§ Exercise objective: Examine each line of the data. Copy those that contain the string "Pictures".

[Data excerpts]
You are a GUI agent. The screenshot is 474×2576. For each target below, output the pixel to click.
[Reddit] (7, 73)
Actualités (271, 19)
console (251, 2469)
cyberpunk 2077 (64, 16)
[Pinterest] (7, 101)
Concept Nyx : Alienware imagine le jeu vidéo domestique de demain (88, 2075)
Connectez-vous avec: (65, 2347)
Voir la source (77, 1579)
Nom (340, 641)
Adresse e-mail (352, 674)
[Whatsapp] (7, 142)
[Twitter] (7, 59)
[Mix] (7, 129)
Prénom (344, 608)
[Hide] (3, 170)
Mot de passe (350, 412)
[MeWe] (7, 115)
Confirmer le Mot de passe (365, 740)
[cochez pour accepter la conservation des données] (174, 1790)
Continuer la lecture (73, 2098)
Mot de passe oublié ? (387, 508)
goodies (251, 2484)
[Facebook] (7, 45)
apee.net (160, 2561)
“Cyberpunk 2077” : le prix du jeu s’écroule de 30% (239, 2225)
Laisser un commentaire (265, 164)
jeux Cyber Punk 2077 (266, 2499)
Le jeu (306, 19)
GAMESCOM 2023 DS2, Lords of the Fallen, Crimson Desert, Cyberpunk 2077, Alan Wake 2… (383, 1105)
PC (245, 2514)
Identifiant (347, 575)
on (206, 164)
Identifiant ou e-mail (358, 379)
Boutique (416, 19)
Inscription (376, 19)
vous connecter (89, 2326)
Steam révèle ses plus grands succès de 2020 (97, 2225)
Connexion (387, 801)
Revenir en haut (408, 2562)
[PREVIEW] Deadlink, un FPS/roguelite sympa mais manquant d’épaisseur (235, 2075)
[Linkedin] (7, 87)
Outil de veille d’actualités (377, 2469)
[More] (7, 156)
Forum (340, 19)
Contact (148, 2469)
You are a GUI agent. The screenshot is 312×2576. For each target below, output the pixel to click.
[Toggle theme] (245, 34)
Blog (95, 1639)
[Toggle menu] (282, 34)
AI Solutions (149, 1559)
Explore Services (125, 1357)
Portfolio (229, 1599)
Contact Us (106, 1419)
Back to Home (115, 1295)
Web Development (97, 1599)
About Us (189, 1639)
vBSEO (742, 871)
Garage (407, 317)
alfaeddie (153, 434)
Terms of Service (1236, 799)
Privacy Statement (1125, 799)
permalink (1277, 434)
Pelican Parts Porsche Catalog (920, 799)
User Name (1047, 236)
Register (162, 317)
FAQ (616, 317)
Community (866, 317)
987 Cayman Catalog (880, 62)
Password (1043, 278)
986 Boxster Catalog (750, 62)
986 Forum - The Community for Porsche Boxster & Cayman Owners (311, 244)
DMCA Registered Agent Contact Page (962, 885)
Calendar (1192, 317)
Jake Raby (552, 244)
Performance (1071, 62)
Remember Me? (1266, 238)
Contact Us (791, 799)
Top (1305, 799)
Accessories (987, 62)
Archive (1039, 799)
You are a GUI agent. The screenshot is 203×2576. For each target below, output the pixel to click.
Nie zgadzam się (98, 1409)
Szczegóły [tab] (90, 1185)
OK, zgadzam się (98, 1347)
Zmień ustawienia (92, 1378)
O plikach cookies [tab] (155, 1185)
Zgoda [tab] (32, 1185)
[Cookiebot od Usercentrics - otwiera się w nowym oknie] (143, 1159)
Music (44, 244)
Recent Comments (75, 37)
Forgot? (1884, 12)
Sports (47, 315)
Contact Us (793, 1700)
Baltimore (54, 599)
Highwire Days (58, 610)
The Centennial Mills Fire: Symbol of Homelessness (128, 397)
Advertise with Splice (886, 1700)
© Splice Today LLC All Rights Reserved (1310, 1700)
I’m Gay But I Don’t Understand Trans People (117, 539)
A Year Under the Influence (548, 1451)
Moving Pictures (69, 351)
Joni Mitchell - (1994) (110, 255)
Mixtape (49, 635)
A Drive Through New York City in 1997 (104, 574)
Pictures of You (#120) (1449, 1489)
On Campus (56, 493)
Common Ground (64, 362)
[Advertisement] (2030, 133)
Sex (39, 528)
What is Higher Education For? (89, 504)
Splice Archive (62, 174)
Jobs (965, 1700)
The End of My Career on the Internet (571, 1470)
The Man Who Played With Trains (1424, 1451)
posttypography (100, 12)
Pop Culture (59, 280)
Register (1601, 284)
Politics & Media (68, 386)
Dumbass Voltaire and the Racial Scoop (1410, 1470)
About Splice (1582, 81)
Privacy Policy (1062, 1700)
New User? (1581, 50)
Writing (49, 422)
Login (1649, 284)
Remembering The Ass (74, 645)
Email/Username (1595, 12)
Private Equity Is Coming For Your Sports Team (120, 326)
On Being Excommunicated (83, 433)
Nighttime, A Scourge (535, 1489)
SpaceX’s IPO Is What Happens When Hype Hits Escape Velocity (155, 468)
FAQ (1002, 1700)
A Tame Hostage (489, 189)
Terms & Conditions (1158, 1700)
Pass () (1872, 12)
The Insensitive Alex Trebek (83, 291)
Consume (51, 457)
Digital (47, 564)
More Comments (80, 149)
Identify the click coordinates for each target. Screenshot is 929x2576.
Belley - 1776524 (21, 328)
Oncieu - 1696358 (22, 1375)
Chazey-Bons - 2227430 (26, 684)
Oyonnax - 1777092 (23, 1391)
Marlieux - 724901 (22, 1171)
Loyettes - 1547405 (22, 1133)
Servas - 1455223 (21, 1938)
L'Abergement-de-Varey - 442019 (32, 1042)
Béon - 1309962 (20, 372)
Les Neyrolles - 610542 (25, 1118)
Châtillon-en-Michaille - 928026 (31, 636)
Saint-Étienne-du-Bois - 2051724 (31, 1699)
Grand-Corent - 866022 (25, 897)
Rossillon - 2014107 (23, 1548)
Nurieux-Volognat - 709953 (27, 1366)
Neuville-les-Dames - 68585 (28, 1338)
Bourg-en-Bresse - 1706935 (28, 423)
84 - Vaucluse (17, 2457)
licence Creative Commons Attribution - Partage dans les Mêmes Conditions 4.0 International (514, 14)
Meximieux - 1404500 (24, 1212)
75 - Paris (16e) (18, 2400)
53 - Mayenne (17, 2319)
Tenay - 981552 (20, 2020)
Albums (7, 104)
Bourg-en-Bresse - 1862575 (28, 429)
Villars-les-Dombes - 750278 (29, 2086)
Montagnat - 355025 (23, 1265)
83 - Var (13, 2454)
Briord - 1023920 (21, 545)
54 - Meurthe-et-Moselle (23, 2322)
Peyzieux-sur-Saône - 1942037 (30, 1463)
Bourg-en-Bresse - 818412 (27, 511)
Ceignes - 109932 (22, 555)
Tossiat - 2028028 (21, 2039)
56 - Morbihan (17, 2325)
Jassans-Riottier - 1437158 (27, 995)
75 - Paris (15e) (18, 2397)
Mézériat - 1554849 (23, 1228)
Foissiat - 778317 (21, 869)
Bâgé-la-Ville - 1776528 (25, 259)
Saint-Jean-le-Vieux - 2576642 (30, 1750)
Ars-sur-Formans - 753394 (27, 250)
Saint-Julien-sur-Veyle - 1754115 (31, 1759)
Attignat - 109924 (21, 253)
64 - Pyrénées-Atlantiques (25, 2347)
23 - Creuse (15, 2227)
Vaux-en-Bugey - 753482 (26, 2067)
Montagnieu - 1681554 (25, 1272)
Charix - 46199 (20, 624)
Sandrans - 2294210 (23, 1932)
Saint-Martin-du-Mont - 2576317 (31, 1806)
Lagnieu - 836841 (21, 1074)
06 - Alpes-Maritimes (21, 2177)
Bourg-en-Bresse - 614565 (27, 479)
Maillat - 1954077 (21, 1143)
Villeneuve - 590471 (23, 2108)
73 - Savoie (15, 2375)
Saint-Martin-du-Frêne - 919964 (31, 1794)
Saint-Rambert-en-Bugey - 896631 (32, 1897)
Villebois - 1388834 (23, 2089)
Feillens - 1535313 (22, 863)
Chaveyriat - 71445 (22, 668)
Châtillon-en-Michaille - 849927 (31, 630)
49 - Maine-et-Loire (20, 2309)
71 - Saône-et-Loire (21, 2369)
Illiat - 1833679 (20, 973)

§ Reply:
Moving Pictures (69, 351)
Pictures of You (#120) (1449, 1489)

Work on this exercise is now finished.